__Records to use__:
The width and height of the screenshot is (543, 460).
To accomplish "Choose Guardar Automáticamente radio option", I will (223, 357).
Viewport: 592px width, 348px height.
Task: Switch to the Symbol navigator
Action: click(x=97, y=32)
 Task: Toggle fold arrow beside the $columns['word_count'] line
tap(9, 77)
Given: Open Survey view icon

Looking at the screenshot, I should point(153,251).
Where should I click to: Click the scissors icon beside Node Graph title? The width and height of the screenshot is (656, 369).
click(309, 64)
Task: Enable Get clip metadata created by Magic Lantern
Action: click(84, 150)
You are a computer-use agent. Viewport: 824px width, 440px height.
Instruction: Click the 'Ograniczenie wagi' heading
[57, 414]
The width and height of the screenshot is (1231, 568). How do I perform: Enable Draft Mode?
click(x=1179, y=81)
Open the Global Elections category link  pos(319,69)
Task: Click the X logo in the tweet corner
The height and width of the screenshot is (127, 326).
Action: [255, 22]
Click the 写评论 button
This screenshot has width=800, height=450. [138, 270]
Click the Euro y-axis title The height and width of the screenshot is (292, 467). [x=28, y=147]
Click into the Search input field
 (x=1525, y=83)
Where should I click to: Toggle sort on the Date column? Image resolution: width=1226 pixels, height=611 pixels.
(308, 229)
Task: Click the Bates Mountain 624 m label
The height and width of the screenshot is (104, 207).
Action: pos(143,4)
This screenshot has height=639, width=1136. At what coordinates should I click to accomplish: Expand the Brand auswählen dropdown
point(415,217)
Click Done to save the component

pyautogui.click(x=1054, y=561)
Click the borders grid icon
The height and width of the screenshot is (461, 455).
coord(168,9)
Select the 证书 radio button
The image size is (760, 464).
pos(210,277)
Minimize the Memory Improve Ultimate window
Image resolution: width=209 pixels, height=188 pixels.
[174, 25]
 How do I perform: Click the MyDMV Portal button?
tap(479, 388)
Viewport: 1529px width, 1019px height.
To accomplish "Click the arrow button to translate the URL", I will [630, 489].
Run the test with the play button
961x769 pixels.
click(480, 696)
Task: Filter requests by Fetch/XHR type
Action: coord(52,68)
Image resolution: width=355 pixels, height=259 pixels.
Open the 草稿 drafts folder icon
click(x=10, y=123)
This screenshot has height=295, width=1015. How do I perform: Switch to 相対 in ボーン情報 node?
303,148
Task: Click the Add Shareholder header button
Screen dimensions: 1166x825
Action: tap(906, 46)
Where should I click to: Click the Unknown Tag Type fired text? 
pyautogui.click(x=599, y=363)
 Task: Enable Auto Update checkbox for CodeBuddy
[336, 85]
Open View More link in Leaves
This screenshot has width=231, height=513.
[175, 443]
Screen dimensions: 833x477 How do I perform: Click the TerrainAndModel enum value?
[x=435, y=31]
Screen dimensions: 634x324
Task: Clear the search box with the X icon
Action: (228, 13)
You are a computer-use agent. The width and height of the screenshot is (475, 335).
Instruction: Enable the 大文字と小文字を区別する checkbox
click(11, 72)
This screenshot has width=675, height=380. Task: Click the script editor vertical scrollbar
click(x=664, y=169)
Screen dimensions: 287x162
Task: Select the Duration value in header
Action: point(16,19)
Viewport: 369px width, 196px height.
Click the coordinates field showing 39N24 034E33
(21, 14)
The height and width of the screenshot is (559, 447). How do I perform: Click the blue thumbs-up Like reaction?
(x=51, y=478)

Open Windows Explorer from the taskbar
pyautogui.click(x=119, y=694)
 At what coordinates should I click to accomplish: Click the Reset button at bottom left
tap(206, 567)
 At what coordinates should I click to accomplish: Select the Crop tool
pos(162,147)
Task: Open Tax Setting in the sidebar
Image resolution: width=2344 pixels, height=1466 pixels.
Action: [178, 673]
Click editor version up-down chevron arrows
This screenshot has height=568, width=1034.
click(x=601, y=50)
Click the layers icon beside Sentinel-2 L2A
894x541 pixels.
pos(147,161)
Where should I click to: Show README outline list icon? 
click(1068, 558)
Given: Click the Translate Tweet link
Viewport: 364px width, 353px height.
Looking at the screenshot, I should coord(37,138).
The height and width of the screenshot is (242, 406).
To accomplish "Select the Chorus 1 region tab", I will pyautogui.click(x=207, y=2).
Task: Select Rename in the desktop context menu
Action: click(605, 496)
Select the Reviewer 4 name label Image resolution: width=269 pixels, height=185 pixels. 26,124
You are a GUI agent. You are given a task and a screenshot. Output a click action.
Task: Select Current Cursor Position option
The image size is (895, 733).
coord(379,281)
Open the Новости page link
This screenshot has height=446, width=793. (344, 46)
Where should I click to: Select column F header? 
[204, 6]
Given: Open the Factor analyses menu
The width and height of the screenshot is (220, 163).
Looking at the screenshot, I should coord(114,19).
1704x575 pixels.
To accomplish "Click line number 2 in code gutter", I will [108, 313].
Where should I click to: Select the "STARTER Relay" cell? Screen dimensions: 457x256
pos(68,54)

__Exercise aim__: Convert the records above into a JSON list of strings, one string per line, leaving out any blank lines.

__Written solution__:
[
  "The width and height of the screenshot is (543, 460).",
  "To accomplish \"Choose Guardar Automáticamente radio option\", I will (223, 357).",
  "Viewport: 592px width, 348px height.",
  "Task: Switch to the Symbol navigator",
  "Action: click(x=97, y=32)",
  " Task: Toggle fold arrow beside the $columns['word_count'] line",
  "tap(9, 77)",
  "Given: Open Survey view icon",
  "Looking at the screenshot, I should point(153,251).",
  "Where should I click to: Click the scissors icon beside Node Graph title? The width and height of the screenshot is (656, 369).",
  "click(309, 64)",
  "Task: Enable Get clip metadata created by Magic Lantern",
  "Action: click(84, 150)",
  "You are a computer-use agent. Viewport: 824px width, 440px height.",
  "Instruction: Click the 'Ograniczenie wagi' heading",
  "[57, 414]",
  "The width and height of the screenshot is (1231, 568). How do I perform: Enable Draft Mode?",
  "click(x=1179, y=81)",
  "Open the Global Elections category link  pos(319,69)",
  "Task: Click the X logo in the tweet corner",
  "The height and width of the screenshot is (127, 326).",
  "Action: [255, 22]",
  "Click the 写评论 button",
  "This screenshot has width=800, height=450. [138, 270]",
  "Click the Euro y-axis title The height and width of the screenshot is (292, 467). [x=28, y=147]",
  "Click into the Search input field",
  " (x=1525, y=83)",
  "Where should I click to: Toggle sort on the Date column? Image resolution: width=1226 pixels, height=611 pixels.",
  "(308, 229)",
  "Task: Click the Bates Mountain 624 m label",
  "The height and width of the screenshot is (104, 207).",
  "Action: pos(143,4)",
  "This screenshot has height=639, width=1136. At what coordinates should I click to accomplish: Expand the Brand auswählen dropdown",
  "point(415,217)",
  "Click Done to save the component",
  "pyautogui.click(x=1054, y=561)",
  "Click the borders grid icon",
  "The height and width of the screenshot is (461, 455).",
  "coord(168,9)",
  "Select the 证书 radio button",
  "The image size is (760, 464).",
  "pos(210,277)",
  "Minimize the Memory Improve Ultimate window",
  "Image resolution: width=209 pixels, height=188 pixels.",
  "[174, 25]",
  " How do I perform: Click the MyDMV Portal button?",
  "tap(479, 388)",
  "Viewport: 1529px width, 1019px height.",
  "To accomplish \"Click the arrow button to translate the URL\", I will [630, 489].",
  "Run the test with the play button",
  "961x769 pixels.",
  "click(480, 696)",
  "Task: Filter requests by Fetch/XHR type",
  "Action: coord(52,68)",
  "Image resolution: width=355 pixels, height=259 pixels.",
  "Open the 草稿 drafts folder icon",
  "click(x=10, y=123)",
  "This screenshot has height=295, width=1015. How do I perform: Switch to 相対 in ボーン情報 node?",
  "303,148",
  "Task: Click the Add Shareholder header button",
  "Screen dimensions: 1166x825",
  "Action: tap(906, 46)",
  "Where should I click to: Click the Unknown Tag Type fired text? ",
  "pyautogui.click(x=599, y=363)",
  " Task: Enable Auto Update checkbox for CodeBuddy",
  "[336, 85]",
  "Open View More link in Leaves",
  "This screenshot has width=231, height=513.",
  "[175, 443]",
  "Screen dimensions: 833x477 How do I perform: Click the TerrainAndModel enum value?",
  "[x=435, y=31]",
  "Screen dimensions: 634x324",
  "Task: Clear the search box with the X icon",
  "Action: (228, 13)",
  "You are a computer-use agent. The width and height of the screenshot is (475, 335).",
  "Instruction: Enable the 大文字と小文字を区別する checkbox",
  "click(11, 72)",
  "This screenshot has width=675, height=380. Task: Click the script editor vertical scrollbar",
  "click(x=664, y=169)",
  "Screen dimensions: 287x162",
  "Task: Select the Duration value in header",
  "Action: point(16,19)",
  "Viewport: 369px width, 196px height.",
  "Click the coordinates field showing 39N24 034E33",
  "(21, 14)",
  "The height and width of the screenshot is (559, 447). How do I perform: Click the blue thumbs-up Like reaction?",
  "(x=51, y=478)",
  "Open Windows Explorer from the taskbar",
  "pyautogui.click(x=119, y=694)",
  " At what coordinates should I click to accomplish: Click the Reset button at bottom left",
  "tap(206, 567)",
  " At what coordinates should I click to accomplish: Select the Crop tool",
  "pos(162,147)",
  "Task: Open Tax Setting in the sidebar",
  "Image resolution: width=2344 pixels, height=1466 pixels.",
  "Action: [178, 673]",
  "Click editor version up-down chevron arrows",
  "This screenshot has height=568, width=1034.",
  "click(x=601, y=50)",
  "Click the layers icon beside Sentinel-2 L2A",
  "894x541 pixels.",
  "pos(147,161)",
  "Where should I click to: Show README outline list icon? ",
  "click(1068, 558)",
  "Given: Click the Translate Tweet link",
  "Viewport: 364px width, 353px height.",
  "Looking at the screenshot, I should coord(37,138).",
  "The height and width of the screenshot is (242, 406).",
  "To accomplish \"Select the Chorus 1 region tab\", I will pyautogui.click(x=207, y=2).",
  "Task: Select Rename in the desktop context menu",
  "Action: click(605, 496)",
  "Select the Reviewer 4 name label Image resolution: width=269 pixels, height=185 pixels. 26,124",
  "You are a GUI agent. You are given a task and a screenshot. Output a click action.",
  "Task: Select Current Cursor Position option",
  "The image size is (895, 733).",
  "coord(379,281)",
  "Open the Новости page link",
  "This screenshot has height=446, width=793. (344, 46)",
  "Where should I click to: Select column F header? ",
  "[204, 6]",
  "Given: Open the Factor analyses menu",
  "The width and height of the screenshot is (220, 163).",
  "Looking at the screenshot, I should coord(114,19).",
  "1704x575 pixels.",
  "To accomplish \"Click line number 2 in code gutter\", I will [108, 313].",
  "Where should I click to: Select the \"STARTER Relay\" cell? Screen dimensions: 457x256",
  "pos(68,54)"
]